“Isaac del Toro sabia o que fazia, Evenepoel regrediu” Johan Bruyneel analisa francamente os dois rivais no UAE Tour, assista o vídeo
O desempenho de Remco Evenepoel (Red Bull-Borahansgrohe) no UAE Tour, gerou debates na mídia especializada. Enquanto seu rival Isaac del Toro (UAE Emirates) apresentou sólidas performances nas duras subidas árabes, o belga admitiu que o resultado ficou abaixo do esperado, chegando a classificá-lo como “um ‘choque de realidade’”.
As atuações dos 2 ciclistas foram debatidas, pelo ex-diretor de Lance Armstrong na US Postal Service, Johan Bruyneel e o jornalista Spencer Martin, no mais recente episódio do Podcast The Move.

“Isso dá 7,4 W/kg, Isaac del Toro sabia o que estava fazendo“
Bruyneel iniciou destacando a performance de Isaac del Toro, que protagonizou uma recuperação impressionante na dura subida a Jebel Mobrah, durante a 3ª etapa. O mexicano chegou a perder contato, mas voltou ao grupo principal e terminou a etapa em 2º lugar.
“Já vi isso antes do Del Toro. Ele já fez isso antes, de impor seu próprio ritmo”, afirmou Bruyneel.
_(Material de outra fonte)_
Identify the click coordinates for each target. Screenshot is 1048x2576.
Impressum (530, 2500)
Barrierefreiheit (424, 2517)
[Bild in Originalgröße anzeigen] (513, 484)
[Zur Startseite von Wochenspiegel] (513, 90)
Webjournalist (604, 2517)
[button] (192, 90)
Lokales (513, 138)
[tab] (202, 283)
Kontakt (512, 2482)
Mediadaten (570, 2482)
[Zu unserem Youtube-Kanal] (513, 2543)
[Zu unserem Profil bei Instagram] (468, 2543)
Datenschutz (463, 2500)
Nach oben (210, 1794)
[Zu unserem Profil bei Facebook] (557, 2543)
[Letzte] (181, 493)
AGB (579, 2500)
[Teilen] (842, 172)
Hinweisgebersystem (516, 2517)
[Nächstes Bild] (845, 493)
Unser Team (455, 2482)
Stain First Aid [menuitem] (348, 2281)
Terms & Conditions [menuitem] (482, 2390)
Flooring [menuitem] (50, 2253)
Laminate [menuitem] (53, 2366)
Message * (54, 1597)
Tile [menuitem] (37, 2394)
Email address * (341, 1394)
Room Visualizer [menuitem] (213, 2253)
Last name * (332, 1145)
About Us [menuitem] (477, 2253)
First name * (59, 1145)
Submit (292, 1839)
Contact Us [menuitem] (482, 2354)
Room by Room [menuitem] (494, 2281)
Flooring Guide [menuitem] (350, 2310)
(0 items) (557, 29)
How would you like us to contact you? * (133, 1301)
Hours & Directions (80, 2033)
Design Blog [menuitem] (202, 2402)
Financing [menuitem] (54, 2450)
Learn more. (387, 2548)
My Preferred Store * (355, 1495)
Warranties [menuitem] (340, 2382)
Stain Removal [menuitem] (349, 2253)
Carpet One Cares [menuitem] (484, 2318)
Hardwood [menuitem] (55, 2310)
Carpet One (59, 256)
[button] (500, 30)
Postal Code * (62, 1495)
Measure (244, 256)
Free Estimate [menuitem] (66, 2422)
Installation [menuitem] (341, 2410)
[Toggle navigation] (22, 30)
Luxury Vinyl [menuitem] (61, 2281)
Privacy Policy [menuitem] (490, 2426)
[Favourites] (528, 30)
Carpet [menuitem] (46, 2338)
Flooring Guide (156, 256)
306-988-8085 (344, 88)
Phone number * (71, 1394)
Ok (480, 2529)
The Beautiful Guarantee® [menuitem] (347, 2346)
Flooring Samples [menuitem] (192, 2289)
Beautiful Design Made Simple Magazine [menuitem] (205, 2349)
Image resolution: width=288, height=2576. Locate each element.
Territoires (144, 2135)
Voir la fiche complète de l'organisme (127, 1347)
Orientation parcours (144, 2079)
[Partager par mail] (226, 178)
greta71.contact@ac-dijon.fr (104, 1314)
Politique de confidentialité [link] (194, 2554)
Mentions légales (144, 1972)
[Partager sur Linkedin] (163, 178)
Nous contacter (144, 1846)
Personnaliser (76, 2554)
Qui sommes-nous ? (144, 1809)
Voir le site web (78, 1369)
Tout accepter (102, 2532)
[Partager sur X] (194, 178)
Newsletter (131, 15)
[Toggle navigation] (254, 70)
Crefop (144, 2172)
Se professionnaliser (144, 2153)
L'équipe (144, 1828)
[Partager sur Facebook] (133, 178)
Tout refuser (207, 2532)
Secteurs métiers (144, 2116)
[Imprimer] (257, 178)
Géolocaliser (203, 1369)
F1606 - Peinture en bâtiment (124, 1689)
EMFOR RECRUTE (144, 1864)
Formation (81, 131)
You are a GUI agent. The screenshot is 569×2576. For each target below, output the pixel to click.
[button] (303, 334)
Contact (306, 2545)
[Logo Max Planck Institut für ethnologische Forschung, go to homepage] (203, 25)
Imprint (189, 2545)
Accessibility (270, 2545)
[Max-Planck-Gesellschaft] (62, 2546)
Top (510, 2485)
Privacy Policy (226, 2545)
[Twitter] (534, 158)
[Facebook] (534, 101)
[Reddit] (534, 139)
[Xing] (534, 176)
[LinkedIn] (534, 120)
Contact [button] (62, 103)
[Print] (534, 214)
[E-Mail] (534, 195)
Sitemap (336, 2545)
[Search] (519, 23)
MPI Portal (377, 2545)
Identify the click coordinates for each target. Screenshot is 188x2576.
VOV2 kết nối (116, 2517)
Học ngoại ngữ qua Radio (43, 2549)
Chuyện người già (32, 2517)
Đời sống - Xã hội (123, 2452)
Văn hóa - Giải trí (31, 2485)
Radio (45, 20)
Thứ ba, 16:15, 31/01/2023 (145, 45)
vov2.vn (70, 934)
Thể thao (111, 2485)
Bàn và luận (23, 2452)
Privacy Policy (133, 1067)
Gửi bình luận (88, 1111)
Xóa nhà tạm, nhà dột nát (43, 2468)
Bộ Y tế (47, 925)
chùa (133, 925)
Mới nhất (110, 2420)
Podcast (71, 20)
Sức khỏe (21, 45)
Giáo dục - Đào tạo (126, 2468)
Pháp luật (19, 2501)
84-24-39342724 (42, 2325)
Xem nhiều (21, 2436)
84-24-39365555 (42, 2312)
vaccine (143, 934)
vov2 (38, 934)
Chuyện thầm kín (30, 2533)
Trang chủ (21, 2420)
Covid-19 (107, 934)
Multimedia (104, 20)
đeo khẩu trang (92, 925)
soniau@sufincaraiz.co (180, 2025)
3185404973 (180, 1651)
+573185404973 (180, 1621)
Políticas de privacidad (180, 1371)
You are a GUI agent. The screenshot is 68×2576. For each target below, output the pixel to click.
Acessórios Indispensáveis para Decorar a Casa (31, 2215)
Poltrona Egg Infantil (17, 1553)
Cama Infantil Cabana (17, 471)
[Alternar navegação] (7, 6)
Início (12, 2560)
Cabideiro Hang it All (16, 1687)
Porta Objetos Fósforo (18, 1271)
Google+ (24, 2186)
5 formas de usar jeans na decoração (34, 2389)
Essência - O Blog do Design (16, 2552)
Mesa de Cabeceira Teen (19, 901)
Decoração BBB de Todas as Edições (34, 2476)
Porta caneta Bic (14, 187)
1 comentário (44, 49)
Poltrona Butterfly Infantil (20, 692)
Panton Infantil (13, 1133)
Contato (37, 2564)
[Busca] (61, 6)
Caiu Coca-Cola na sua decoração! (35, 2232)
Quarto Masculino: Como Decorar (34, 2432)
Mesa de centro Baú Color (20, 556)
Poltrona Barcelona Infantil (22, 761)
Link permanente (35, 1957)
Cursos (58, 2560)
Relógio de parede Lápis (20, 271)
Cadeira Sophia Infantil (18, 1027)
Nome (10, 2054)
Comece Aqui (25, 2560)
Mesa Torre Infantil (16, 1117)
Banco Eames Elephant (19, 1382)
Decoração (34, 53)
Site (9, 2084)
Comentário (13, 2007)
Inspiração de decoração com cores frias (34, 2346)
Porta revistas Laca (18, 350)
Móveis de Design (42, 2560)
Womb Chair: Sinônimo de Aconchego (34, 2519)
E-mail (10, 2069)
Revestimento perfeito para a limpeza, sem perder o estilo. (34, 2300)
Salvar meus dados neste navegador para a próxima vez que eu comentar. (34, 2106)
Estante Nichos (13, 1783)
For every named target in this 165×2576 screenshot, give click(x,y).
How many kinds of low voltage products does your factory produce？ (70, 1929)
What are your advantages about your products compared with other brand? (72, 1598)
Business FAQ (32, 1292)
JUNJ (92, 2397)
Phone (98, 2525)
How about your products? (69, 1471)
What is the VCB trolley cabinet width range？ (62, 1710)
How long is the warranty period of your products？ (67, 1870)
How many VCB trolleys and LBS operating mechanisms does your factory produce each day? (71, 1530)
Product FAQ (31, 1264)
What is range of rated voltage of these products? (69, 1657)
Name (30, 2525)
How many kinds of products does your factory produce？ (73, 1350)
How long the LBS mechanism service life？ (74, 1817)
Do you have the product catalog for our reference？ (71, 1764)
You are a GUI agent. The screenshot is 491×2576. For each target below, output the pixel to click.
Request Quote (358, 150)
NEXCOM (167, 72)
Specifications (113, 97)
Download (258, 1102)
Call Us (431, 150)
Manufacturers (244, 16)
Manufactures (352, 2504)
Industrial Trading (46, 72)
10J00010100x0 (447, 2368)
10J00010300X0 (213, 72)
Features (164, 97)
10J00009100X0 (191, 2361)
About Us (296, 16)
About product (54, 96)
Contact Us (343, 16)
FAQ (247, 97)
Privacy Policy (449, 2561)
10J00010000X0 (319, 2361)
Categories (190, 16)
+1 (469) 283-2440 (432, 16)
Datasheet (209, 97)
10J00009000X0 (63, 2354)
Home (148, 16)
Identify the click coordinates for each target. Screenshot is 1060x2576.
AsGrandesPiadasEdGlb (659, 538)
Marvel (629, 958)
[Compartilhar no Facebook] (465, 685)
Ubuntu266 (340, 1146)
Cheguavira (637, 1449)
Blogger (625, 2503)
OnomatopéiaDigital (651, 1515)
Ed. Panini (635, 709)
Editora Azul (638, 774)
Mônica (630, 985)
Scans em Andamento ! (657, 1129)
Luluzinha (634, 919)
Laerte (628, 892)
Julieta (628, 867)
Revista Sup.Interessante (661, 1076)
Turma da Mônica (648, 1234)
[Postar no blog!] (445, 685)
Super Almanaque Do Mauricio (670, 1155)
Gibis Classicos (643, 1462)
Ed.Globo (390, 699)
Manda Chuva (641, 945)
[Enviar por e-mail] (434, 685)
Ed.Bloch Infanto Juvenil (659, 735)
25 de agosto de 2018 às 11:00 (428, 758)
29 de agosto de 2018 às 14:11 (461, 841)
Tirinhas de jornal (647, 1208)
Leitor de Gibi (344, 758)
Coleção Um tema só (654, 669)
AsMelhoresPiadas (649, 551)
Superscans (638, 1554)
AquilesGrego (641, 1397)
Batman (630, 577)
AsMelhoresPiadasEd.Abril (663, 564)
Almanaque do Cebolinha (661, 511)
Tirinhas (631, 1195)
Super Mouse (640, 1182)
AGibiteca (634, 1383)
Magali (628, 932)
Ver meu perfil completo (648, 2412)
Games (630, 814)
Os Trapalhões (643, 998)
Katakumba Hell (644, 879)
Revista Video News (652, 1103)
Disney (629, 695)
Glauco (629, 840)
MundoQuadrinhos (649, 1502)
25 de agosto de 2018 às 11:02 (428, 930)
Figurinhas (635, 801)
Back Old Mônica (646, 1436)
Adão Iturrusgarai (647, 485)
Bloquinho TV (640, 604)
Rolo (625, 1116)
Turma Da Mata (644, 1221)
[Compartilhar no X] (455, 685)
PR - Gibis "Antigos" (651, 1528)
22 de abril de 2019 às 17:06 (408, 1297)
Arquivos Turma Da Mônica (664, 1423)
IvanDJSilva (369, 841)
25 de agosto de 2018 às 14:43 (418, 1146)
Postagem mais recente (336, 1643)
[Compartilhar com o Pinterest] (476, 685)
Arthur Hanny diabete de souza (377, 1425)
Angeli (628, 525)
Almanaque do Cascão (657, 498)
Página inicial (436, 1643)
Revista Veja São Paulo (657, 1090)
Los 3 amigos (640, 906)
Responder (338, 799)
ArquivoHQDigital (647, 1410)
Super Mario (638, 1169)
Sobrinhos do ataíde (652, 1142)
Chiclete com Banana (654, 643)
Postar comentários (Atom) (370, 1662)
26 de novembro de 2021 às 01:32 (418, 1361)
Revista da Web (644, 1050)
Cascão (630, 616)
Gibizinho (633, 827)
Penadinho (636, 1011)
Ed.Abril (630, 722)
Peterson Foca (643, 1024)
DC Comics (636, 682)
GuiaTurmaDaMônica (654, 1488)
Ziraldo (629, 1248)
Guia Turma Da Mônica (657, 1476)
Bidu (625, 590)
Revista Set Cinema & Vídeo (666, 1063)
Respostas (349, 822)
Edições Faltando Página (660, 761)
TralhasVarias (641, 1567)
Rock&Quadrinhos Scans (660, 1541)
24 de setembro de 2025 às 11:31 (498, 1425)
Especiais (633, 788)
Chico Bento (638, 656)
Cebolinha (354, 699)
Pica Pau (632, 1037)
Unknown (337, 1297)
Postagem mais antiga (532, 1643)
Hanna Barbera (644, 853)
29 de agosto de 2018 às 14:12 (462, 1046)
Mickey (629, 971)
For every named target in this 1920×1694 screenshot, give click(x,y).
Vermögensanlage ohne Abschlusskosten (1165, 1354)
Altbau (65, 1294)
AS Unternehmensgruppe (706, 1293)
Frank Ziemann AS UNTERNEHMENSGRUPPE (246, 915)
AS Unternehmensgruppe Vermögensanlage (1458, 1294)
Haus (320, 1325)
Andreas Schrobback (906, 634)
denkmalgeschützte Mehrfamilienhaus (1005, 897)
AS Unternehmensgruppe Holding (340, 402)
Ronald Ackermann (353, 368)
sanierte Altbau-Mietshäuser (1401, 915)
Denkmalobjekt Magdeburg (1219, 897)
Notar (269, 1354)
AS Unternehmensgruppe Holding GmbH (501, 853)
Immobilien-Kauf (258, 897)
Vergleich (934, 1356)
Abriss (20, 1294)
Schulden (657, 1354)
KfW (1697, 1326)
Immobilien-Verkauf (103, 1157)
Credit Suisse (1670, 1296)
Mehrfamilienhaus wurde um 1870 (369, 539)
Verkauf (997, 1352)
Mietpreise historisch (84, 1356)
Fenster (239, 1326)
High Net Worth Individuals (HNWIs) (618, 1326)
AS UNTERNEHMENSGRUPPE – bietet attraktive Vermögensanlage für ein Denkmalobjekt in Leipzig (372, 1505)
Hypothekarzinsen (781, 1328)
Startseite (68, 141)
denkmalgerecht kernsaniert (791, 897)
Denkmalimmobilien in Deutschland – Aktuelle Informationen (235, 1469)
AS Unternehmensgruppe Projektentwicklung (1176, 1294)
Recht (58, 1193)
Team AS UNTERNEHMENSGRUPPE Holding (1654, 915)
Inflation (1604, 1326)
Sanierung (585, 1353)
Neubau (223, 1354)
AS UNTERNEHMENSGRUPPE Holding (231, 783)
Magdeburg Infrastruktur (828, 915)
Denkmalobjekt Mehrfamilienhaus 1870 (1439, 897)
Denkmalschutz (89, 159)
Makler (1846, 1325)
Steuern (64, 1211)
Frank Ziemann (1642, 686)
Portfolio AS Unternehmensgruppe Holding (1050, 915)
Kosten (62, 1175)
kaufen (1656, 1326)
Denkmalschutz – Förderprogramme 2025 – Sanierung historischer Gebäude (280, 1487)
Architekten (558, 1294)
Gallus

Embora aparentasse dificuldades no início da subida, Del Toro manteve um ritmo controlado, estratégia comprovada pelos dados de potência divulgados após a etapa.
“Eu vi as estatísticas em algum lugar nos últimos 9 minutos, que são os últimos 2,7 km. Ele fez uma média de 470 watts. Isso é real, é uma corrida RCS, então eles publicam seus watts reais, não é uma estimativa. Isso dá 7,4 W/kg. Ele sabia o que estava fazendo”, explicou Bruyneel.

“Não foi como se ele estivesse ficando para trás“
O analista belga reforçou que não se tratou de uma recuperação inesperada: “Não foi como se ele estivesse ficando para trás e, de repente, começasse a se sentir melhor e pudesse, limitar as perdas.”
Segundo ele, o momento em que o mexicano assumiu a liderança demonstrou total controle: “Ele sabia o que estava fazendo. No momento em que assumiu a liderança, dava para ver que ele tirou os óculos e, sim, focou.”

“Remco Evenepoel regrediu, ele não consegue vencer o UAE Tour”
Enquanto Del Toro impressionava pela estratégia, Evenepoel apresentou o comportamento oposto. O belga parecia confortável no início das subidas, mas perdia rendimento nos trechos decisivos.
Para Spencer Martin, o cenário já começa a indicar uma tendência preocupante: “Esta é a 4ª prova consecutiva do WorldTour em que ele venceu o contrarrelógio e ficou para trás na subida. Tem que ser algo mental, Johan, certo?”
Ele acrescentou que o nível físico não parece ser o problema: “Porque sabemos que fisicamente ele está em boa forma por causa desses contrarrelógios… a última prova do WorldTour que ele venceu foi o UAE Tour de 2023, então já faz um tempo, e isso mostra uma regressão.” Martin concluiu: “Agora ele não consegue vencer o UAE Tour.”

“Ele é explosivo, mas quando a subida é dura e longa, ele tem problemas”
A análise final apontou para uma possível característica no desempenho do belga. Mesmo demonstrando explosão e potência em subidas curtas, Evenepoel tem dificuldades quando o esforço exige maior duração.
“Ele deixou Tiberi para trás (4ª etapa), em uma subida muito íngreme, muito íngreme mesmo, mas curta”, explicou Bruyneel. “Então, fico tentado a pensar que, ele é explosivo, tem muita potência, mas o que vejo é que quando a subida é íngreme e longa, ele tem problemas.”
O próprio analista reconheceu o paradoxo: “Parece bobagem eu dizer isso porque, sabe, ele já venceu a Vuelta a España e foi 3º no Tour, então ele já fez isso. É só que não consigo encontrar essa consistência nesse nível”, finalizou Johan Bruyneel.